Columns

50 Years After Milliken v. Bradley

 

Michigan Bar Journal

TO THE EDITOR:

The authors of “50 Years After Milliken v. Bradley” (January 2022 Michigan Bar Journal) did a fine job in describing the judicial overview of the impact of the Supreme Court’s decision on school desegregation in the United States.

As I said, however, as the judge who signed the district court’s order, I’m not a sociologist and not an educator, but I am also not sure the case really hastened white flight from Detroit by much. Detroit, because of the age of its housing stock and layout, simply became a less attractive place to live. Those who could afford to move into the new suburban communities and enjoy the amenities they offered did so. School environment was a part of that, but a small part. The city had aged, and those who could escape its wrinkles did so, while leaving those who couldn’t afford it behind, but not because of Milliken v. Bradley.

Hon. Avern Cohn, Detroit


TO THE EDITOR:

“50 Years After Milliken v. Bradley” by John R. Runyan, Erin Gianopoulos, and John E. Mogk is an excellent piece of journalism that should be a must-read for all Michigan students. Maybe understanding how we got to this place of such totally disparate school districts will spur creative thoughts on how to remedy the situation. Thank you to the authors for such informative yet succinct review of urban education and desegregation in our country.

John Liskey, Okemos


TO THE EDITOR:

Interdistrict school busing for southeastern Michigan was the “defund the police” concept of the early 1970s. It was legally flawed as noted by the United States Supreme Court then and subsequently. It was a “remedy” that almost no one wanted other than the plaintiffs and their attorneys. And it wreaked havoc on politics in Michigan for quite a while since the public, not incorrectly, perceived the concept flowed from the left end of the spectrum and voted massively against even moderate Democrat politicians.

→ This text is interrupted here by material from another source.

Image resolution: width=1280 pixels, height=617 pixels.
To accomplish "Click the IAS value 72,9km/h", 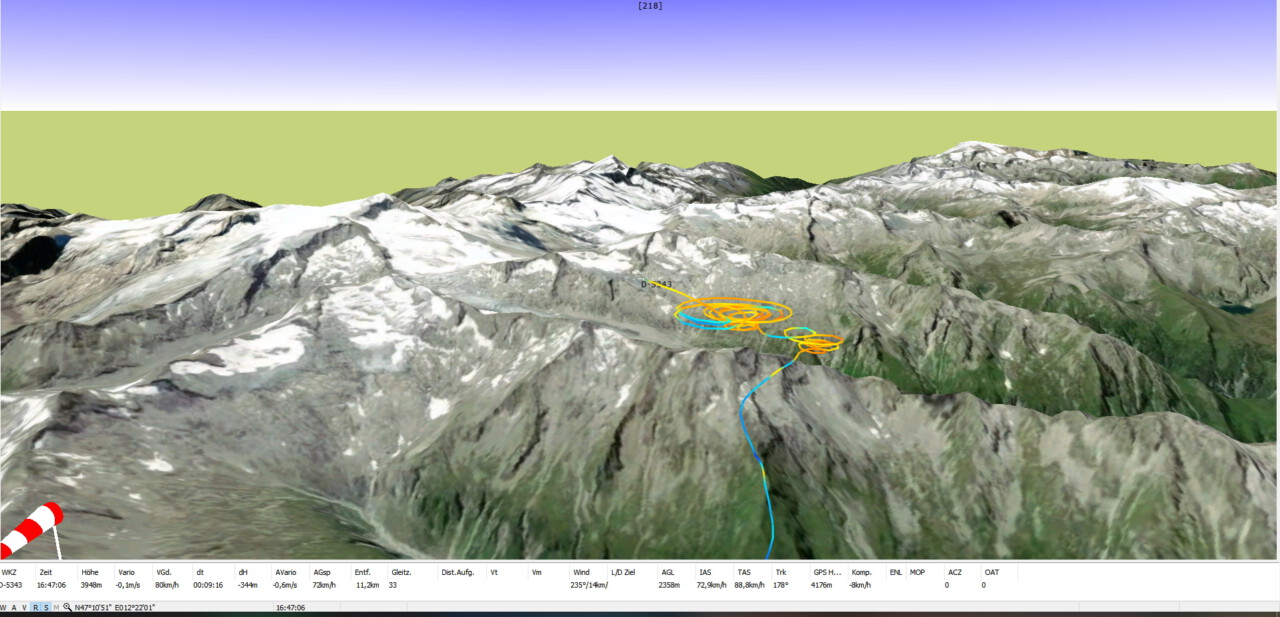I will click(713, 585).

“50 Years After Milliken v. Bradley” is an article longing for the activist urge that came up with this bad idea. By the time of the lawsuit, it was clear that the city of Detroit had engaged in segregation of its schools and would need to cease and reverse, if possible, any segregation of its schools. There were findings that the city had discriminated in the past. But the litigants sought to rope into the Detroit problem students from other areas, even other counties, that had not engaged in any unlawful discrimination. The U.S. Supreme Court noted that there was no satisfactory evidence that the 53 school districts had engaged in any racial segregation of their schools.

The children and families from those other 53 communities were to be used to fashion an unwanted and unlawful remedy.